La nature crépusculaire est complice de l'union des vieux amants: "Nous songions que c'était notre vie apaisée / Que ce beau soir nous dévoilait." Revient alors le souvenir d'un séjour fait à Glabeek, dans la Campine, en 1893, où leurs deux cours étaient "remplis jusqu'au bord de la ferveur du monde" (III). Ni l'âge ni le temps ne tuent le désir, mais lui donnent au contraire une seconde jeunesse, une "tiédeur dernière" semblable à celle du jardin à l'automne (IV, V). Ce jardin est à la fois le catalyseur de souvenirs flamboyants et la pierre de touche de la mort: "Mon être est comme entré dans sa ruine à lui / Et j'apprendrai ma mort en comprenant la sienne" (VI, VIII).

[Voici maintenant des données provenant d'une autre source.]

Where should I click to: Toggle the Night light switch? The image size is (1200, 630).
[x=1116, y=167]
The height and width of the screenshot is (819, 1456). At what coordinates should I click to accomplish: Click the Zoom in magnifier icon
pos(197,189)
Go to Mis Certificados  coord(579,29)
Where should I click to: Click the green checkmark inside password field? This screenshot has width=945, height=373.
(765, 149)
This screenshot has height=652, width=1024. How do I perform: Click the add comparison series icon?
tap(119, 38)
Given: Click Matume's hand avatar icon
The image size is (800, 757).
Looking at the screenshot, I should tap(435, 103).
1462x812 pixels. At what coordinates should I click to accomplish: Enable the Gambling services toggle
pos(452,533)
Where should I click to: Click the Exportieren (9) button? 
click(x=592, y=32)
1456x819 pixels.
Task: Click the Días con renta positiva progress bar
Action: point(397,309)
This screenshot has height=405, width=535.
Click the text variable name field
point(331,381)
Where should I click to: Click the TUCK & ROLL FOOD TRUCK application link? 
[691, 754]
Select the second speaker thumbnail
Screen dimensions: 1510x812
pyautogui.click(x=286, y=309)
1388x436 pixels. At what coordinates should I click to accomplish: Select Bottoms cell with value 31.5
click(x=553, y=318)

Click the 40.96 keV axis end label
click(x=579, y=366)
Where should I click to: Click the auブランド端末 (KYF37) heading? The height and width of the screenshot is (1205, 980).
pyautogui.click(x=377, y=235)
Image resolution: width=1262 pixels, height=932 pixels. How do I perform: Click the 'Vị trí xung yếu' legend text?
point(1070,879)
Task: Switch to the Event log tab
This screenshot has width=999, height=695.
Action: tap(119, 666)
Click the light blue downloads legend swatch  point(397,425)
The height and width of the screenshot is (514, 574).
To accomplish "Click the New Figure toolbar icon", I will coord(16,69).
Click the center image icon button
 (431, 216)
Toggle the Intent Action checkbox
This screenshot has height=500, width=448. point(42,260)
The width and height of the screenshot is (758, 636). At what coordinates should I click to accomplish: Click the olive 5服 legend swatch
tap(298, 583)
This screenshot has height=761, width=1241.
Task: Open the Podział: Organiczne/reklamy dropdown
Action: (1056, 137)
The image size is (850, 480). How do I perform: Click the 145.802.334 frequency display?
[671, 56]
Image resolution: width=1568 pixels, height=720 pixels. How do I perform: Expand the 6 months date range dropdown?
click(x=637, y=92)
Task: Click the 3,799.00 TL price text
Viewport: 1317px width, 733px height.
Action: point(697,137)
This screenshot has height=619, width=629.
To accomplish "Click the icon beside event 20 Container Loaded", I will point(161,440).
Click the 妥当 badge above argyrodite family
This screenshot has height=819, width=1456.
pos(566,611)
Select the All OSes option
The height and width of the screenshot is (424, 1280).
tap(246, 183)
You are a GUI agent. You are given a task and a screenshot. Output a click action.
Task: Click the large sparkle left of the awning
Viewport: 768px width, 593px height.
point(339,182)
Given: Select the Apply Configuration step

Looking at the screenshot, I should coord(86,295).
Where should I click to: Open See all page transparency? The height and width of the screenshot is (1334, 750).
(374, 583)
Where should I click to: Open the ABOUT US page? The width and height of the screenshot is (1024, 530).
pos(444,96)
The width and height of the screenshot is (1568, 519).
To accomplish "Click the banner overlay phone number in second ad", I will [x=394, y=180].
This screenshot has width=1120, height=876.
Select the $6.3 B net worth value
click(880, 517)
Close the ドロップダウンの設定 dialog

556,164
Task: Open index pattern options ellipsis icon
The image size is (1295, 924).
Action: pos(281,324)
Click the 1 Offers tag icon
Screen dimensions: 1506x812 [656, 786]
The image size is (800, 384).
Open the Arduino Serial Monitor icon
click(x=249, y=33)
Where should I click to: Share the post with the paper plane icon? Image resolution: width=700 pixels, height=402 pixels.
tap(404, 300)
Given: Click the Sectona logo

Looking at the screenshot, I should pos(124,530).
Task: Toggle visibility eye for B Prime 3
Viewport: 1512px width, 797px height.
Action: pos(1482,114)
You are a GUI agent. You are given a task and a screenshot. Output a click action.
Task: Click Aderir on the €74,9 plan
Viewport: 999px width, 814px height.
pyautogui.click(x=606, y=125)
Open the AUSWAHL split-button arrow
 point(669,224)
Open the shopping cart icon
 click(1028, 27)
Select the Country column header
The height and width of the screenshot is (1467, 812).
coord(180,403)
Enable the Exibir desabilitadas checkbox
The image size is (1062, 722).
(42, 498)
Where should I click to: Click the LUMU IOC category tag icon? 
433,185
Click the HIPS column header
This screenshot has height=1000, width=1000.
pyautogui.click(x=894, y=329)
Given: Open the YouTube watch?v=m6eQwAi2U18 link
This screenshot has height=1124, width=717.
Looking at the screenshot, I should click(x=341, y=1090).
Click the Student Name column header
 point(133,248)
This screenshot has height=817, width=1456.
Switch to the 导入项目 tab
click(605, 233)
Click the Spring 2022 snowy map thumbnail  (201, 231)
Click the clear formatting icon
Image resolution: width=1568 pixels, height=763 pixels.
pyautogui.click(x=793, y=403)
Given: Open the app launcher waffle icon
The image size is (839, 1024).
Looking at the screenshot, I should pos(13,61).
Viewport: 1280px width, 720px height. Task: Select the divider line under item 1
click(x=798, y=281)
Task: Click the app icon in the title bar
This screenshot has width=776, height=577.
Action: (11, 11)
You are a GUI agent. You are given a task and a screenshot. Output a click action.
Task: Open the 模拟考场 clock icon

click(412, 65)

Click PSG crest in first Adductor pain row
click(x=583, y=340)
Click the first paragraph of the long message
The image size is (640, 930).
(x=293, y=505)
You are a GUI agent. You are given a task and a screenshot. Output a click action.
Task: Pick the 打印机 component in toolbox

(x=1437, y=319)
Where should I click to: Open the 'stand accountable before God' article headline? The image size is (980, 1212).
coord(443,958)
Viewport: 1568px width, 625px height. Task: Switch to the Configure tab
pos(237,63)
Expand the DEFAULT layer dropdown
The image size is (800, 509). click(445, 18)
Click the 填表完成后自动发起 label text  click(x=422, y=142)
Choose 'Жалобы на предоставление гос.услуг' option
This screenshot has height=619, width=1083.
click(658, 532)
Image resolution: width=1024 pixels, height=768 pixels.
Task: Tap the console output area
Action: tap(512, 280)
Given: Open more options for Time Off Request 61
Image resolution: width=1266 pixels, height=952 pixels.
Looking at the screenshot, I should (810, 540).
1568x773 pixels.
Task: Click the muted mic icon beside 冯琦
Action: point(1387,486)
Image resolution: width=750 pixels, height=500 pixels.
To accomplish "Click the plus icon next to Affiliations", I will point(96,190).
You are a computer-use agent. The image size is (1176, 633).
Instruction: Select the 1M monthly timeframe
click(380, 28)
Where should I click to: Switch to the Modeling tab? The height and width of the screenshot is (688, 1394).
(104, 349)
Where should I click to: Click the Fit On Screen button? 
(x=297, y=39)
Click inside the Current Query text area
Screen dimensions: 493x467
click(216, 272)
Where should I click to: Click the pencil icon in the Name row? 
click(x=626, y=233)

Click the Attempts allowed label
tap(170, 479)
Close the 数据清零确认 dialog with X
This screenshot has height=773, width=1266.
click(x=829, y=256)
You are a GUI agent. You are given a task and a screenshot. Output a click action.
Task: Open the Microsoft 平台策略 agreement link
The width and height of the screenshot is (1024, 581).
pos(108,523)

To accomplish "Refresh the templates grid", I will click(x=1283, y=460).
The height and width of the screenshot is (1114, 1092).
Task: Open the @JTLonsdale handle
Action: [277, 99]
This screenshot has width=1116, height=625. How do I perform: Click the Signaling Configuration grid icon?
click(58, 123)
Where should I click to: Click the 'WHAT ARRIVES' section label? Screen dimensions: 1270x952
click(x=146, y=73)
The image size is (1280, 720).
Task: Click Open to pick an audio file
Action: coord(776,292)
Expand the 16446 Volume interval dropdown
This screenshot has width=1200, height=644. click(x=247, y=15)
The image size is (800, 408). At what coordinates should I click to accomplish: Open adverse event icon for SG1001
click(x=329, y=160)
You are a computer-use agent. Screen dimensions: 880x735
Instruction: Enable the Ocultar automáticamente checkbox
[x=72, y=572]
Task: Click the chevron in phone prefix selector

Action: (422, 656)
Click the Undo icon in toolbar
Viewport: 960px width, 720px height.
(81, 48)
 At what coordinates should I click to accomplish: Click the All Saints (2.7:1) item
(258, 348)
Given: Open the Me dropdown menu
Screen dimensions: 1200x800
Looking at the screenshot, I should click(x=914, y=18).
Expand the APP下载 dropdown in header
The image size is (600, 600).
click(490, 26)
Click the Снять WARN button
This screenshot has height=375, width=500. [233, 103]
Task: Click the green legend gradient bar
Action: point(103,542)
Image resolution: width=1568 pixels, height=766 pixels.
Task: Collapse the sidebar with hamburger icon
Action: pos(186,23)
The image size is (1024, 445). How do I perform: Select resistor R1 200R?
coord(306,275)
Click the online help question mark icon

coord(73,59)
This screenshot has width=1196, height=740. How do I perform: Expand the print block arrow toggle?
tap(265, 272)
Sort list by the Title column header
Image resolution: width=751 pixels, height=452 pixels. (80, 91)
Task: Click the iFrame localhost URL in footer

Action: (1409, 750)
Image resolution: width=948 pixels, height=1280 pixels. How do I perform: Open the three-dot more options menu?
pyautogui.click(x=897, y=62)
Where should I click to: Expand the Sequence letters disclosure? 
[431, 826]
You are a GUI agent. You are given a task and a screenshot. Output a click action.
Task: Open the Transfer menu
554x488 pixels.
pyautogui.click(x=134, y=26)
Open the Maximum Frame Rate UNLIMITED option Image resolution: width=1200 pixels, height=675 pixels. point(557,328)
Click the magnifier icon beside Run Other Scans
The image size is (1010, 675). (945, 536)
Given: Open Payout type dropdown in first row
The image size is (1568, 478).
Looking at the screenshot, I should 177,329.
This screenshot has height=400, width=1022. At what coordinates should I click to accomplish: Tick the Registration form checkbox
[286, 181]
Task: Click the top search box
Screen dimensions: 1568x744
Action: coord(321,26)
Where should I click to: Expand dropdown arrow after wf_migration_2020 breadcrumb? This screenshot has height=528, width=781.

La tendre intimité entre la lampe et l'âtre n'est pas cependant retrait ou fermeture au monde, mais conscience des autres, des gens des "vieux villages" (IX), et la présence diffuse de l'être cher chasse l'omniprésence de la mort dans la nature (XII, XIII). "Non, mon âme jamais de toi ne s'est lassée", tel est le murmure fervent du poète (XV), qui ne craint pas de rappeler ses fautes et ses incartades. La hantise lancinante de la décrépitude est ponctuée par un hymne à la neige et à la lumière (XIX). Les derniers poèmes sont imprégnés de la présence de la mort, jusqu'à l'adieu final à l'épouse: "Lorsque tu fermeras mes yeux à la lumière / Baise-les longuement car ils t'auront donné / Tout ce qui peut tenir d'amour passionné / Dans le dernier regard de leur ferveur dernière."

 

 

"Les Heures, c'est mon bonheur d'homme", a dit un jour Verhaeren. Cette appréciation s'applique particulièrement aux Heures du soir qui, des trois recueils dédiés "A celle qui vit à mes côtés", est sans doute le plus personnel, le plus intime. On a pu dire aussi qu'il n'y avait rien de systématique "dans ce mouvant et émouvant poème dont le créateur s'efface pour faire rayonner le visage de la femme aimée et l'essence de l'amour". Faire rayonner est l'expression juste car l'épouse est la détentrice et la dispensatrice de la lumière du monde ("Tes yeux qui n'ont peur d'aucune lumière") et le poète aspire "A finir en tes yeux ma belle vie humaine". On connaît le rôle capital joué par Marthe Massin dans la vie de Verhaeren, qu'elle aida à sortir de la phase d'autodestruction dans laquelle il s'était engagé à l'époque des Flambeaux noirs. Après vingt ans de vie commune, elle est encore pour lui "un calme et sûr asile". Sans doute le poète ne peut-il échapper à la conscience du temps et de la dégradation de l'image aimée: "Tout est changé, même ta voix / Ton corps s'est affaissé comme un pavois / Pour laisser choir les victoires de la jeunesse." Le miracle est que, à travers ces images de décrépitude, restent toujours présentes les splendeurs de jadis, et même, qu'elles sont comme démultipliées. C'est le plus bel hommage que la vieillesse puisse se rendre à elle-même, que de s'identifier à ce qu'elle n'est pas.